Consequently, the author is engaged in a continuous subversion not only of
the forms of the historical novel -- which depends on a sort of contract
between author and reader that disbelief will be suspended for the duration
even when the period being described is well-known -- but also of our engagement
with any sort of narrative at all. In so doing, of course, he is making a
point about the nature of belief itself and giving an insight into the medieval
mind, which had no effective theoretical or practical means of checking
information to see whether it should be credited or not. It is quite a
disorienting experience and very effectively done.
The strangeness reaches its climax when Baudolino and his motley band of
associates head east to find Prester John, and the travels slowly turn into
an imitation of the medieval tales of exploration, full of strange beasts
and people, miraculous happenings and dangers. Once more, we are not sure
whether Baudolino believes what he is telling us, not least because the narrative
keeps switching from first person (which we can safely distrust, most of
the time) to third person (which in fiction we are usually supposed to believe).
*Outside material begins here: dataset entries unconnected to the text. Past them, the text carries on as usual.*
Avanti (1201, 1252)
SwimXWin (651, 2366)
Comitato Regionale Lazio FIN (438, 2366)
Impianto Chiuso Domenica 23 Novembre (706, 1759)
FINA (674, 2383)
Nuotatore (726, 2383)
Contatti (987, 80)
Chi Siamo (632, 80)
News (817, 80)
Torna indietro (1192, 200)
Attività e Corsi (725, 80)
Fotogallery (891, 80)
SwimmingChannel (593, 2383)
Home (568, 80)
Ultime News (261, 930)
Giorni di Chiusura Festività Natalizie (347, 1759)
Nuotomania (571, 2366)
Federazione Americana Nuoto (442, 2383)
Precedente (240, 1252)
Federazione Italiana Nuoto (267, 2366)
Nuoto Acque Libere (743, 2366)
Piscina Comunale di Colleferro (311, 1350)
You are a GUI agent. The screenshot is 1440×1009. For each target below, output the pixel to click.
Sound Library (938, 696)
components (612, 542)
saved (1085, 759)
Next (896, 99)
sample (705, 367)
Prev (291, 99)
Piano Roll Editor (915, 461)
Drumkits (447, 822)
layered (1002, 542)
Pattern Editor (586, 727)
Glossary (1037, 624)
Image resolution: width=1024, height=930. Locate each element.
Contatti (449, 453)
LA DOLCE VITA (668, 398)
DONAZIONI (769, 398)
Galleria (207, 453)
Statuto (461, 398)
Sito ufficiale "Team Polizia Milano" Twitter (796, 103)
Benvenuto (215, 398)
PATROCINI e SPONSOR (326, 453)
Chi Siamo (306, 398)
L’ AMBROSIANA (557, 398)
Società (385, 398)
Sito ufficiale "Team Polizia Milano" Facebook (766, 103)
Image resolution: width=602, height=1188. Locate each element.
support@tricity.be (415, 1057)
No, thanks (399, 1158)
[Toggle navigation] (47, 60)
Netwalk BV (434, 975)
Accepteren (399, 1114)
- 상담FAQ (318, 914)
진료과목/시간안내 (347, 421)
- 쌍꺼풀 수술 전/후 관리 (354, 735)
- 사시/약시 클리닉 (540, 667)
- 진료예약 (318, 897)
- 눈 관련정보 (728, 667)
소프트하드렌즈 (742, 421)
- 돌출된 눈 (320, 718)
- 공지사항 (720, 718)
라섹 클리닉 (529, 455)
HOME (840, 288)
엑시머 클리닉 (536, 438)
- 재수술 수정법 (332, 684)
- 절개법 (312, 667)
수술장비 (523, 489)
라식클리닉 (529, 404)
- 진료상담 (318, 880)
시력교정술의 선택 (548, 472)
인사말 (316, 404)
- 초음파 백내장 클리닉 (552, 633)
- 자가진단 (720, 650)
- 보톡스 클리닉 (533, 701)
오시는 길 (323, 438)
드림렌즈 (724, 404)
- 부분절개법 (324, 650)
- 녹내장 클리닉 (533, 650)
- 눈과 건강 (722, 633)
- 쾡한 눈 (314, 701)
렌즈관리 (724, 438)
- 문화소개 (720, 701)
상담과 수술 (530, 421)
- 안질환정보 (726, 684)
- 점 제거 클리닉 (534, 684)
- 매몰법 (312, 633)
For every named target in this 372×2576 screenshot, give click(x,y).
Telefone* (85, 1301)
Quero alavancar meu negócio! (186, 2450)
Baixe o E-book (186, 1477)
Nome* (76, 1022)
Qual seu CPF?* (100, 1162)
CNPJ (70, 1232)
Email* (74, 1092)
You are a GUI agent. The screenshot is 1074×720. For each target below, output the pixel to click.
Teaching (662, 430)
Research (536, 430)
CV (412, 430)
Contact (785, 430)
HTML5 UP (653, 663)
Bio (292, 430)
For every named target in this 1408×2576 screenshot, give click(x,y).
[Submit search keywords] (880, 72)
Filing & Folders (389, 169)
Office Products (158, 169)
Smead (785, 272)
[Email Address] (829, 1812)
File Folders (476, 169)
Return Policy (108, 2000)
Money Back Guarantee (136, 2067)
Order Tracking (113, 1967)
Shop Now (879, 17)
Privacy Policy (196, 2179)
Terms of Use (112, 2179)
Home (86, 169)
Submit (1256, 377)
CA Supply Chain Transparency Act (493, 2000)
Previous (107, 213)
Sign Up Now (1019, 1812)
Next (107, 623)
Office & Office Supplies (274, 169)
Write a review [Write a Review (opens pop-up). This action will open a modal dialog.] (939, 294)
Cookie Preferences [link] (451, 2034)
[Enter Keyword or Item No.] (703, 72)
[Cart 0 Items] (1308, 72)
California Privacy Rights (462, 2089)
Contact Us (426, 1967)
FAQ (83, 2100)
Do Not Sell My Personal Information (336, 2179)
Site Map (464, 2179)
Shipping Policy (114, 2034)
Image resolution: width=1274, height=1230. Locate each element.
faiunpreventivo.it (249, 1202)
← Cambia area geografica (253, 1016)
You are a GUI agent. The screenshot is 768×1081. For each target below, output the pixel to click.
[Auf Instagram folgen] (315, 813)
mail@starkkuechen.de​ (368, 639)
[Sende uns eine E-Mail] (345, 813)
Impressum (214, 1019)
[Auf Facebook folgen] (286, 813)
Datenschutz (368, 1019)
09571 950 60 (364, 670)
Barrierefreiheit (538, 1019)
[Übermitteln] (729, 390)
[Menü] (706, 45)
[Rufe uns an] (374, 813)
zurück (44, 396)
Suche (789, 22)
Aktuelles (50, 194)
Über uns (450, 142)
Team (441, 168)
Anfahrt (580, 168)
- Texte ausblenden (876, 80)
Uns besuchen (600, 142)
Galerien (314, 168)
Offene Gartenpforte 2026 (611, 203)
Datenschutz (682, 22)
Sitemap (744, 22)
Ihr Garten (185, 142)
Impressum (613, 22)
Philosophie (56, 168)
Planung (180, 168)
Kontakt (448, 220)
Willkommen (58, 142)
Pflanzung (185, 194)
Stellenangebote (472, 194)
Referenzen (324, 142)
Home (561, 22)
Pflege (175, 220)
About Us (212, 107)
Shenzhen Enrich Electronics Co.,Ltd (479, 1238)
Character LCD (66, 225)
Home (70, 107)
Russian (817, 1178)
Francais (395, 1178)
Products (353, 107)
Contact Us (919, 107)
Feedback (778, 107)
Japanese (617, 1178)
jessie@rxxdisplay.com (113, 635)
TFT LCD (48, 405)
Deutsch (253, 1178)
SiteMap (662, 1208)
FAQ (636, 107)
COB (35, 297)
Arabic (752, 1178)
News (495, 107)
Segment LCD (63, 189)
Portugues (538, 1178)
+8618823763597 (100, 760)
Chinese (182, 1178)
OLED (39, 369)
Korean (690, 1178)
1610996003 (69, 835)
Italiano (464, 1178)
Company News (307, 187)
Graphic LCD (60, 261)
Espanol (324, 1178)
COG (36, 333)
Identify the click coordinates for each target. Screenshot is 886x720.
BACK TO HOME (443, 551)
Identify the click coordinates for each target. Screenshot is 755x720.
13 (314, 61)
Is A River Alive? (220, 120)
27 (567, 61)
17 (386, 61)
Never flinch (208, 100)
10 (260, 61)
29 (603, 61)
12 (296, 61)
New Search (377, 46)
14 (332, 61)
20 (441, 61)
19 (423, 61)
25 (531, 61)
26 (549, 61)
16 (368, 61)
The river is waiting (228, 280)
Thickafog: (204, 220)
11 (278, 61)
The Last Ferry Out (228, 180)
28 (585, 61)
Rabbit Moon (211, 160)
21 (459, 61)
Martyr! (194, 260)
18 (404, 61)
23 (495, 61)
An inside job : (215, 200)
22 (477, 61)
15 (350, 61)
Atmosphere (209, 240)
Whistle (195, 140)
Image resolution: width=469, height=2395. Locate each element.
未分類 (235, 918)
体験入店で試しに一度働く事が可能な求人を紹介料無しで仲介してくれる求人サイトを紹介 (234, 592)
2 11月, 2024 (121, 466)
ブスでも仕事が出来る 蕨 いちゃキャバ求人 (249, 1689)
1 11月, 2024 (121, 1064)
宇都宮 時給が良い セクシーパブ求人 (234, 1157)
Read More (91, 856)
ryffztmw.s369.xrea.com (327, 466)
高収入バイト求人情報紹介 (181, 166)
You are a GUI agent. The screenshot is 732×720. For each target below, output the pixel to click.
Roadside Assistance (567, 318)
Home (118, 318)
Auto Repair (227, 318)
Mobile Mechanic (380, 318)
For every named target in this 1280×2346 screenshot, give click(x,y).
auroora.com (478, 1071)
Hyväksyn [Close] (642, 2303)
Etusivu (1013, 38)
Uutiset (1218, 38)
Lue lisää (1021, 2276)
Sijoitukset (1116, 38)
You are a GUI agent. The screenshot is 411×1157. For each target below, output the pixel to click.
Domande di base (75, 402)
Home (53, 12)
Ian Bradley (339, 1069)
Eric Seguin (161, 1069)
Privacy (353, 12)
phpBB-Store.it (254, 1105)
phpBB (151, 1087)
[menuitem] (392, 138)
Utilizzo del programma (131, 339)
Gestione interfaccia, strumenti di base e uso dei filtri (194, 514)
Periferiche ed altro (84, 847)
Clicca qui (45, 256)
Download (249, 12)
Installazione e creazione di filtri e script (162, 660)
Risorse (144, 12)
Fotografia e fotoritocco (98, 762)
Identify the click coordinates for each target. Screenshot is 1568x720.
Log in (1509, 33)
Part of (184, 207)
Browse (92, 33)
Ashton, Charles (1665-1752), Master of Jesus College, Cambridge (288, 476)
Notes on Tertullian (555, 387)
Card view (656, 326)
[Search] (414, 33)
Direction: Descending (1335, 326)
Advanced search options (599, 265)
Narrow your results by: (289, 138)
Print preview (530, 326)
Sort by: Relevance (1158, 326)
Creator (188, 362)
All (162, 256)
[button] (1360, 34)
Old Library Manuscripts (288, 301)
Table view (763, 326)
They cross the Sambatyon, a river of stone; meet the giants and pygmies,
one-legged skiapods, the blemmyae who have no heads or necks, the panotians
who learn to fly using their gigantic ears. Despite their grotesque appearance,
the creatures can tell one another apart only by their different understandings
of the Incarnation and the Holy Trinity. They are captured by cynocephali
and escape by flying away on the legs of rocs; Baudolino briefly changes
from sinner to stylite before trying once more to find the legendary kingdom.
At other stages, we have discussions on the vacuum, the nature of the universe
and whether it resembles the ark of the covenant, and we form a nodding
acquaintance with Dionysius' ear, Archimedes' mirror and a dozen or so examples
of John the Baptist's head.
The one criticism with the book is that the language is not always as sure
as it might be, and while Eco is an expert at engaging the attention for
an account of hashish and the Assassins, even he has to struggle to make
the politics of the Holy Roman Empire as it deals with the city-states of
northern Italy seem fascinating. Some of these passages are either too long
or too short, as they give immensely complex detail without ever managing
to make it gripping or memorable. Equally, the style of English is often
strangely wooden, especially in the dialogue, although it is difficult to
tell whether this fault lies with the writing or with the translation.
There is a vast amount of information and entertainment here and, in the
end, the reader capitulates to Eco's demands and wallows in it as someone
in the Middle Ages would have done: with all the critical faculties shut
down, simply relishing a good yarn.
Iain Pears is the author of, most recently, "The Dream of Scipio."